For decades, groups of Sufi Muslims have visited the site to burn incense and pray, believing their requests to God will be answered. Local residents fear the area, claiming demons lurk there. Questions from panic-stricken residents included enquiries on how the trees will be removed after hearing tales off bouncing axes and mysterious deaths of previous woodcutters.

A Municipality spokesman reviewed the rumours, and allayed fears of retribution at the hands of the undead, adding that plans to remove the Gaff trees were not finalised and that there is every chance they will remain intact.

"The scale of anger that might occur if the trees are cut down is huge because of all the stories surrounding the area," he said. "One of the most recent tales actually came from Municipality workers themselves, who claimed that during a previous landscaping project the driver of the digger that was supposed to up-root the trees died on the spot when he approached them.

"Another tale from construction workers is that a bulldozer became possessed. Apparently every time it went near the trees, it's engine quit, yet when it was moved in any other direction it was fine.

"Everyone has a different tale to tell, with some saying there is a wehli tomb there, which is where holy men are buried - and that the site is blessed - or that it is occupied by ghosts and demons.

"However, the tales from the municipality workers have never been confirmed and we are sure they are just fairy tales." Although the trees were fenced off from the public, this was to protect the trees, not the residents.

"We closed off the area to preserve the trees because they are very old and every time there has been landscaping on the roundabout they have been left untouched. We don't condone the practice of people going in there to worship the dead or the trees because in Islam this is forbidden."

Despite the trees being in the middle of a Dh100 million project to build 10 bridges and an intersection, everything possible would be done to conserve them, he said.
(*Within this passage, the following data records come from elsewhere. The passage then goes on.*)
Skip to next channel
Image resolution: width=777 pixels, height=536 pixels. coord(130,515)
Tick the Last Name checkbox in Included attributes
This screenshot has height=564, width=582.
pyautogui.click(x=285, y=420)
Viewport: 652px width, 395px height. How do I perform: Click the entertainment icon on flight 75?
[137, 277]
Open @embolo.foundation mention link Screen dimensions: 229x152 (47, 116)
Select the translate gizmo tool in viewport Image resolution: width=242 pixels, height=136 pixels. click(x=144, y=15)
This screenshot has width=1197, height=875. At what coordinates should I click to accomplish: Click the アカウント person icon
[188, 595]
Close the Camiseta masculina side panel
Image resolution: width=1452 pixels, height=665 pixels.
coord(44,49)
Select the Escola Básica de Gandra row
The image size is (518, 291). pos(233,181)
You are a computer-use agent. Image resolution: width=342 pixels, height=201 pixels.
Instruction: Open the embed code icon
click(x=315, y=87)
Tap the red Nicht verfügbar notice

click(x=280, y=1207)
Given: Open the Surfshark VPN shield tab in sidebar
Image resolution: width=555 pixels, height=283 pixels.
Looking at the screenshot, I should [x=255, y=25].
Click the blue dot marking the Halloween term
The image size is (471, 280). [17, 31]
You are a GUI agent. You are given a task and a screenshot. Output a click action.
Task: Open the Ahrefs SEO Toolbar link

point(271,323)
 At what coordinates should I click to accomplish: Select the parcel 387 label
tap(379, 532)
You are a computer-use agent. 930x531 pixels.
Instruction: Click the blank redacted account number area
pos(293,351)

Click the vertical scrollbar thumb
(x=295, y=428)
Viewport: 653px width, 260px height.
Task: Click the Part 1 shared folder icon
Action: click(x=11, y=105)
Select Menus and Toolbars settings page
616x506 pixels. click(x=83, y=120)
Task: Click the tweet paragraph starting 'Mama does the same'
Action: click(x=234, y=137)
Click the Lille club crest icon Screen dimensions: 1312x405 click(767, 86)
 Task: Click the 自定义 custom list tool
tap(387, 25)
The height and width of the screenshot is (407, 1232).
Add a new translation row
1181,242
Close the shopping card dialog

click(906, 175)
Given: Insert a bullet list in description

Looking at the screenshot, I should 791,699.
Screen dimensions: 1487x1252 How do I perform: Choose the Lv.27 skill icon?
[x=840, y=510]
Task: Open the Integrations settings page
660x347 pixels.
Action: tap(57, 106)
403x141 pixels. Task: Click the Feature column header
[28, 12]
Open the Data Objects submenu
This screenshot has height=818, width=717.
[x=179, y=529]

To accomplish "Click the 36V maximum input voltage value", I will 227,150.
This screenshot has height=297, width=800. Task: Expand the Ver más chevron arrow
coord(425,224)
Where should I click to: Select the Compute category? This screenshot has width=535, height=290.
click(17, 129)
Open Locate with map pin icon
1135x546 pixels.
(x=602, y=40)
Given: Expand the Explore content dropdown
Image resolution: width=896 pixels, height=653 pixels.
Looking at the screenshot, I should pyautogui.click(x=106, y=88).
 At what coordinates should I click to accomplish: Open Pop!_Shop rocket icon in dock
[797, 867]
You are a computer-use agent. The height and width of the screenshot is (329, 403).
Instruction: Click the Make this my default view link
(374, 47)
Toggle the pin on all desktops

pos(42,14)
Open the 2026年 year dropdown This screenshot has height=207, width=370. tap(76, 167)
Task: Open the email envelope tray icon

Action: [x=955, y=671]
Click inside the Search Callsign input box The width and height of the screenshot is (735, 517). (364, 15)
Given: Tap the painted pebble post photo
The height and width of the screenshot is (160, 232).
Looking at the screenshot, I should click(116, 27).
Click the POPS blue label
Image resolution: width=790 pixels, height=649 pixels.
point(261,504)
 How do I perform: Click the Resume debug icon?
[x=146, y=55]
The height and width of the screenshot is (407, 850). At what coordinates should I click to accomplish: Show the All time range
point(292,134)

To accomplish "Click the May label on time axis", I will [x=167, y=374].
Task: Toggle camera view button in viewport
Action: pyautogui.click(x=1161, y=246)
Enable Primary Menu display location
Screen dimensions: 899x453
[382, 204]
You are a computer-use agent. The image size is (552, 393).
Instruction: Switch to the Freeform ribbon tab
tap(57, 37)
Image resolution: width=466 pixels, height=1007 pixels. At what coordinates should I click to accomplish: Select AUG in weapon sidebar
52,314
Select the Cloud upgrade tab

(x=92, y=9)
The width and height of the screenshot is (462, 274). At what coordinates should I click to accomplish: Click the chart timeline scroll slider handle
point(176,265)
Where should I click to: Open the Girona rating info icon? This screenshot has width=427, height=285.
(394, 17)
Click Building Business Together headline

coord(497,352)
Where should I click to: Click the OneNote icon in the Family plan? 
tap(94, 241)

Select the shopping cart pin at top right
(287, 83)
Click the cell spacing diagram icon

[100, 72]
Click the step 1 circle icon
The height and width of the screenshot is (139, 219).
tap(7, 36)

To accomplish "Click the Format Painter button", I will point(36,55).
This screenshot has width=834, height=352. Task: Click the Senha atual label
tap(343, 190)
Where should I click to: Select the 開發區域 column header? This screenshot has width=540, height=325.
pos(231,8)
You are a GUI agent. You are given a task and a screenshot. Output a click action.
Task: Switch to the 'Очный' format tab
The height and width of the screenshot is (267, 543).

A sceptical Municipality worker at the site also pooh-poohed suggestions of doomsday happenings, calling the enquiries "barking mad."

"It's all a load of nonsense," he declared. "The reason the trees have evaded previous felling attempts is that they have extremely hard trunks. "I'm not surprised at all that the bulldozers failed in previous times as they were probably going about the job completely in the wrong way.

It would actually be almost impossible to cut down these trees. They will have to be dug out if the site is cleared."